→ The task:
Transcribe, exactly and without pictures, the lines below from the line with "Task: Clear all captured requests" to the line with "Task: Save the current recipe", both ends included, and no others.

→ Study material:
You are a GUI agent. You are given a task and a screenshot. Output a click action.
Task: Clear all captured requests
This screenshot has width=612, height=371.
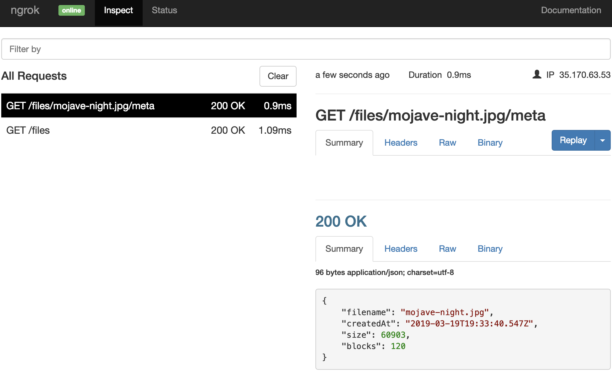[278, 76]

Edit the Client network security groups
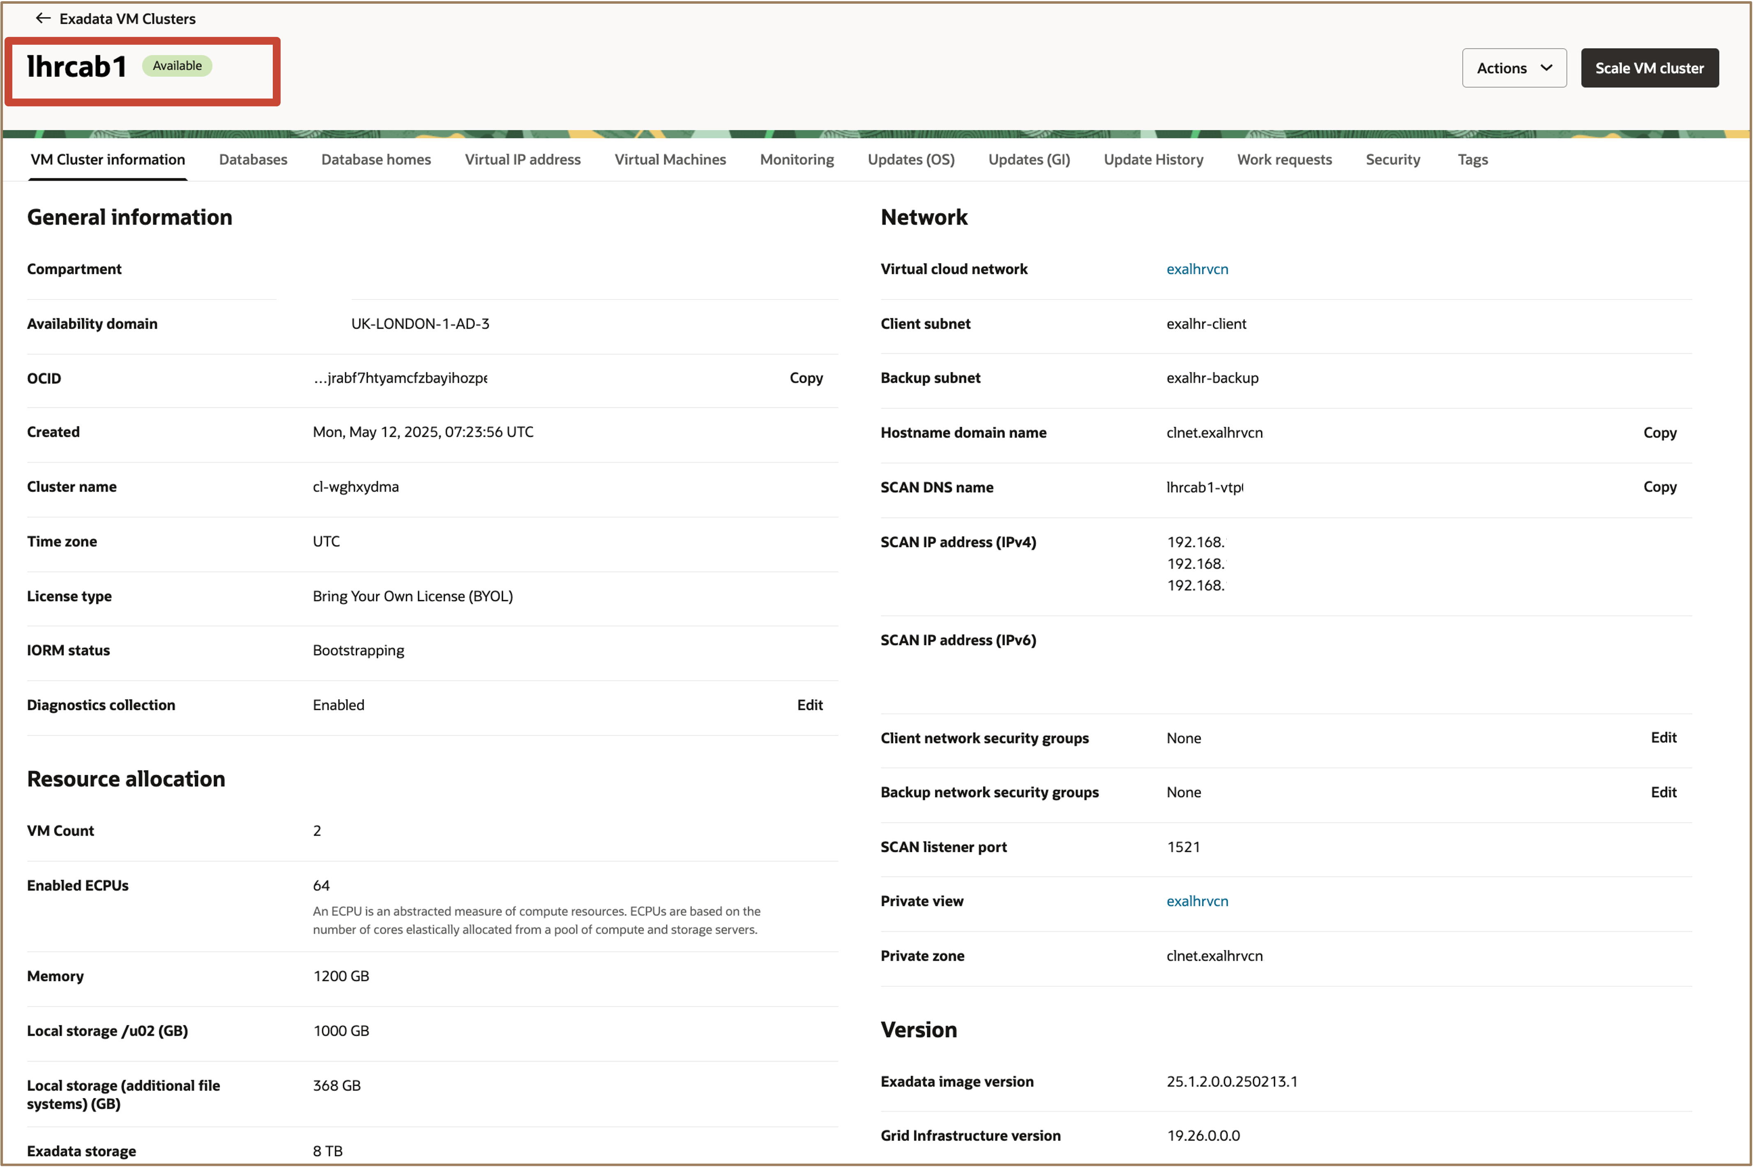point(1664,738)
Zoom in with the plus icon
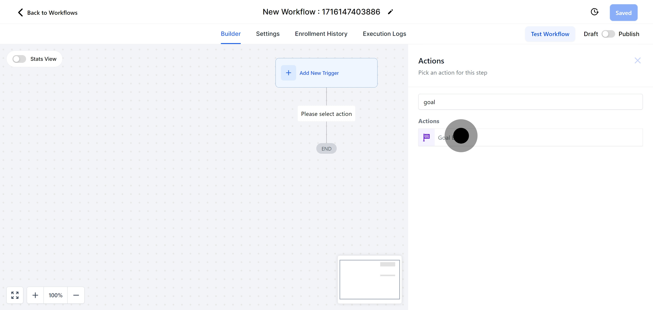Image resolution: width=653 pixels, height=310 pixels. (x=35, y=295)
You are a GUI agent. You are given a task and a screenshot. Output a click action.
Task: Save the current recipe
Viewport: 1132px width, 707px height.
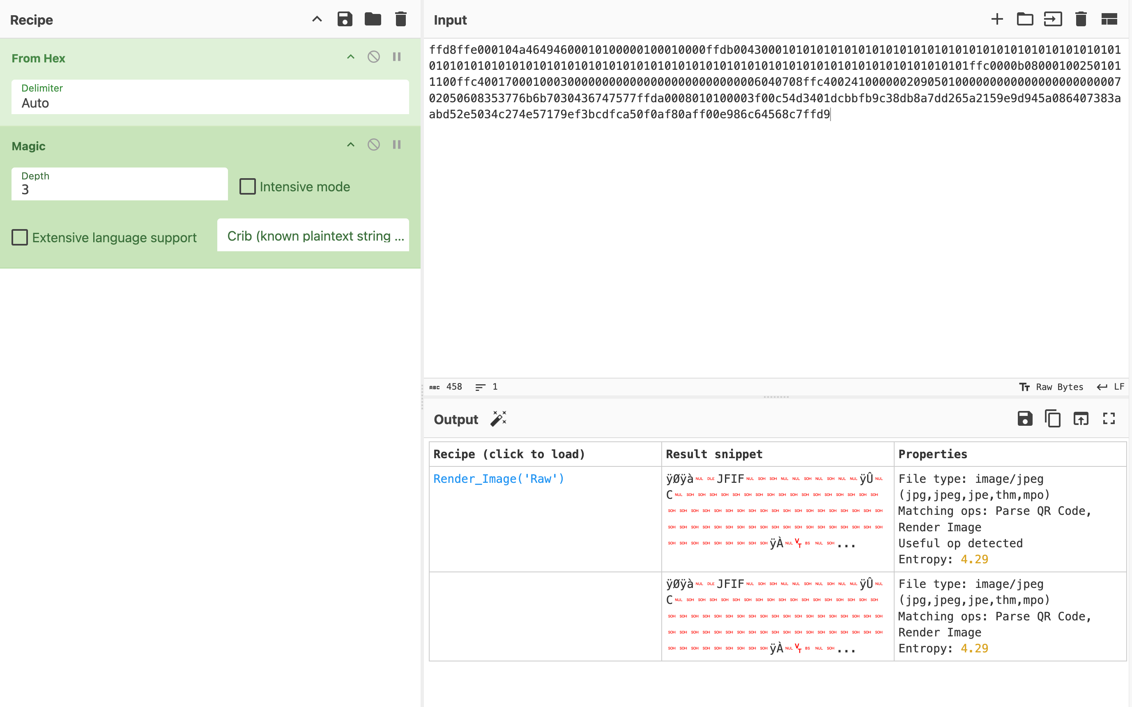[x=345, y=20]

* * *

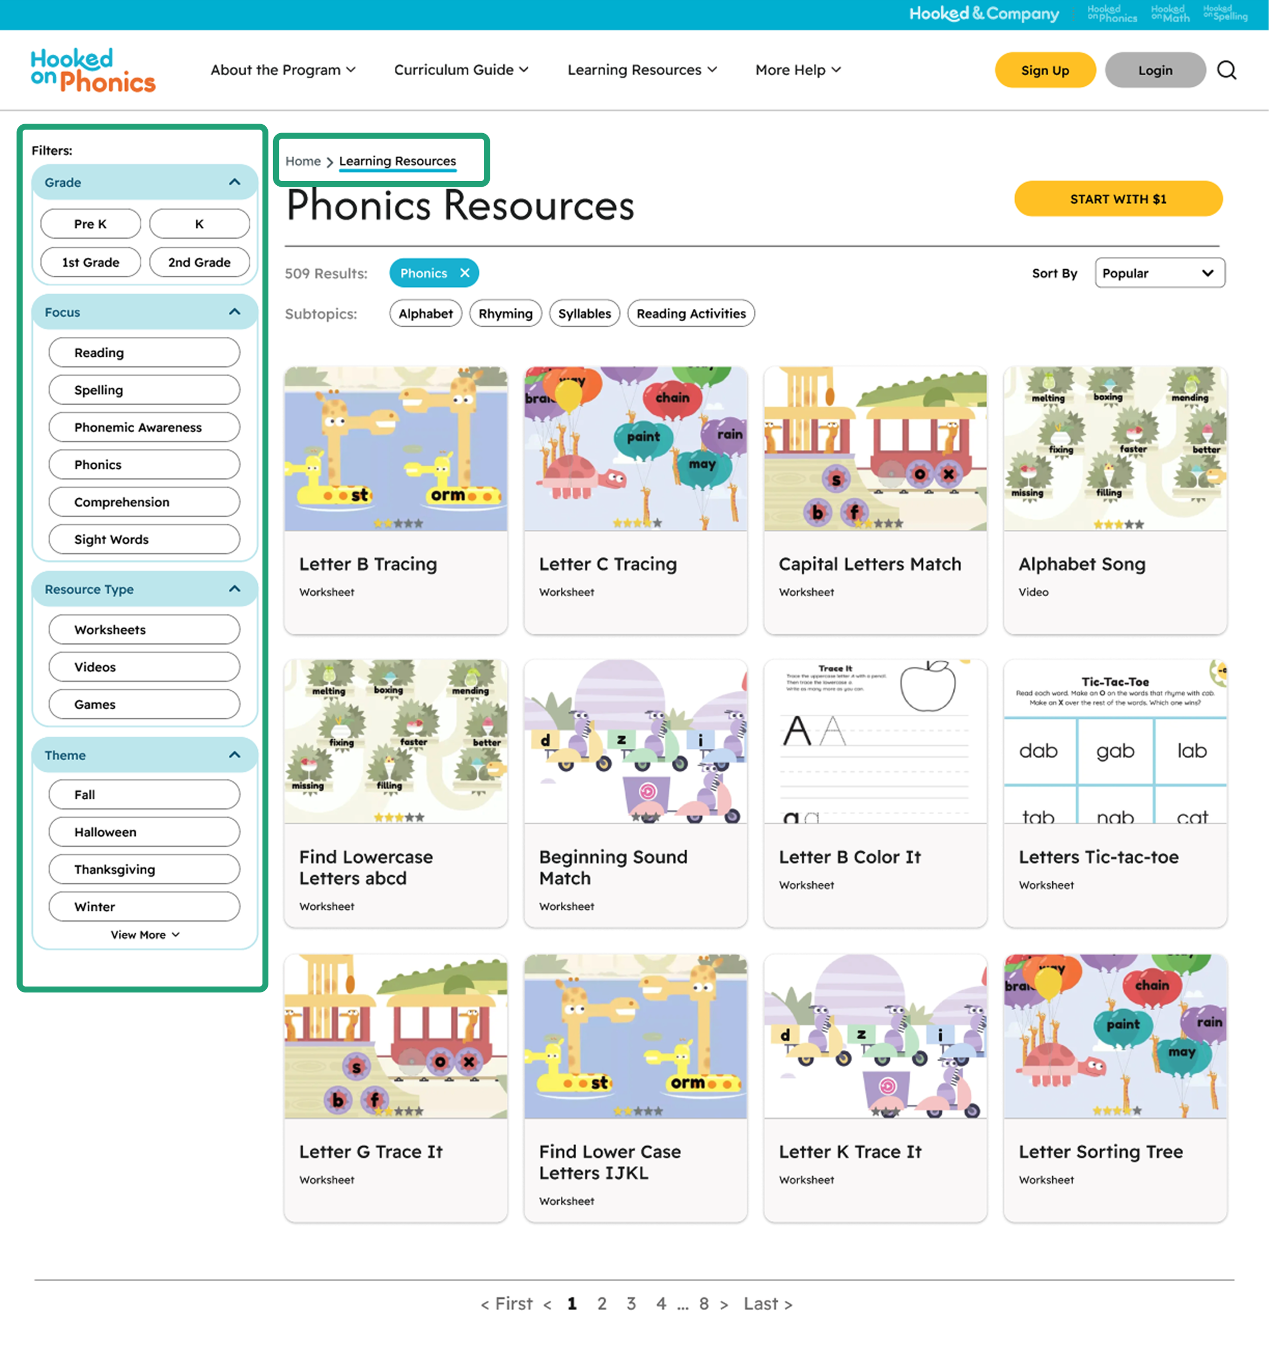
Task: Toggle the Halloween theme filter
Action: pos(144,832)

→ Written solution:
Task: Clear all captured requests
This screenshot has width=612, height=371.
[278, 76]

Edit the Client network security groups
point(1664,738)
Zoom in with the plus icon
Image resolution: width=653 pixels, height=310 pixels. (x=35, y=295)
You are a GUI agent. You are given a task and a screenshot. Output a click action.
Task: Save the current recipe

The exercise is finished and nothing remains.